Ces animaux, de la famille des channithchyidés, plus familièrement « poissons des glaces », sont bizarres à plus d’un titre. Leur sang est blanc, dépourvu de l’hémoglobine qui rougit le nôtre. Ne croyez pas qu’ils n’en ont pas. Au contraire, ces espèces en ont beaucoup plus et sont pourvues d’un cœur deux fois plus gros à taille égale qu’une autre espèce. L’oxygène normalement transporté par l’hémoglobine vers les muscles est absorbé directement dans l’eau de mer qui, dans cet océan froid, se trouve en grande quantité. Encore une adaptation !

Ces drôles de poissons ont aussi un squelette partiellement fait de cartilage et non d’os, des sacs de graisse sous la peau pour mieux flotter, par exemple. Etranges bestioles, vraiment !

Il y a toutefois un point sur lequel ces espèces ne diffèrent pas beaucoup des autres c’est d’avoir l’homme comme prédateur majeur. Ce poisson à chair ferme et blanche a un goût rappelant la truite, paraît-il … je n’ai pas essayé !

En antarctique, la pêche de ces espèces dites collectivement « Poisson des glaces » a fait rage pendant les décennies 70 et 80 à tel point que les pêcheries ont dû être fermées dans les années 90 et ne reprennent que très difficilement.
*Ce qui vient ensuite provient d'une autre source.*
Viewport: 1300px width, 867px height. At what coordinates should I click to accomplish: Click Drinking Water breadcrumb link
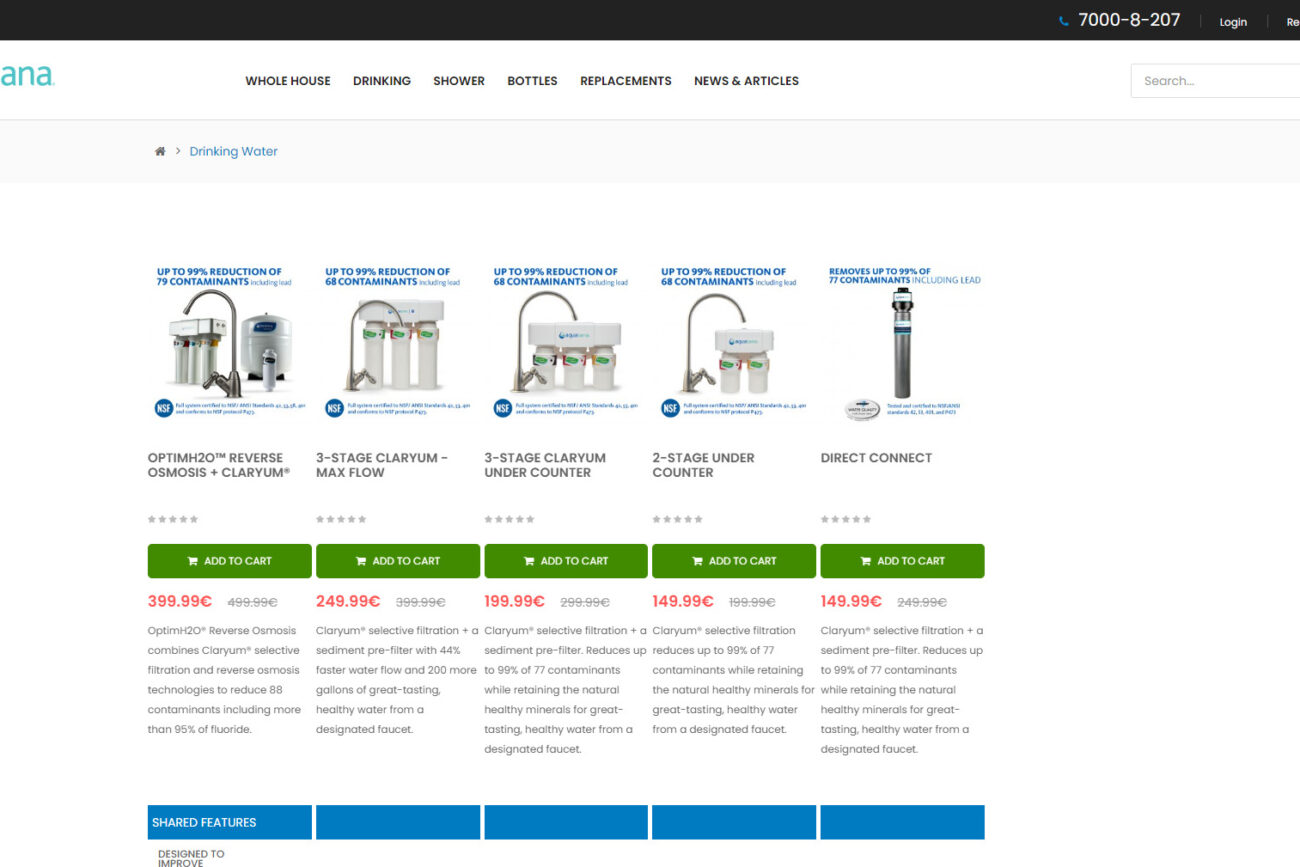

Ailleurs, comme aux îles Kerguelen, on fiche la paix à ces poissons pendant un moment et cela a permis aux stocks de se reconstituer. Depuis 2013, de nouveaux quotas ont été autorisés sous contrôle scientifique. Et oui, bien gérer des pêcheries, c’est possible !

Mais le ciel (ou devrais-je dire la mer ?), n’est pas complétement dégagé sur la tête de notre poisson des glaces, car c’est le réchauffement qui maintenant menace. Ses brillantes adaptations risquent de jouer contre lui et de le rendre incapable de survivre dans une eau de quelques degrés plus chaude. 2 ° pourraient leur être fatal. Par ricochet ce sont les poissons carnivores, les manchots et les mammifères marins qui pourraient se voir privés de casse-croutes !

Avouez , qu’avec tout le mal que ce sont donnés les poissons des glaces pour s’adapter et leurs caractéristiques si extraordinaires, cela serait bien dommage qu’ils disparaissent ainsi.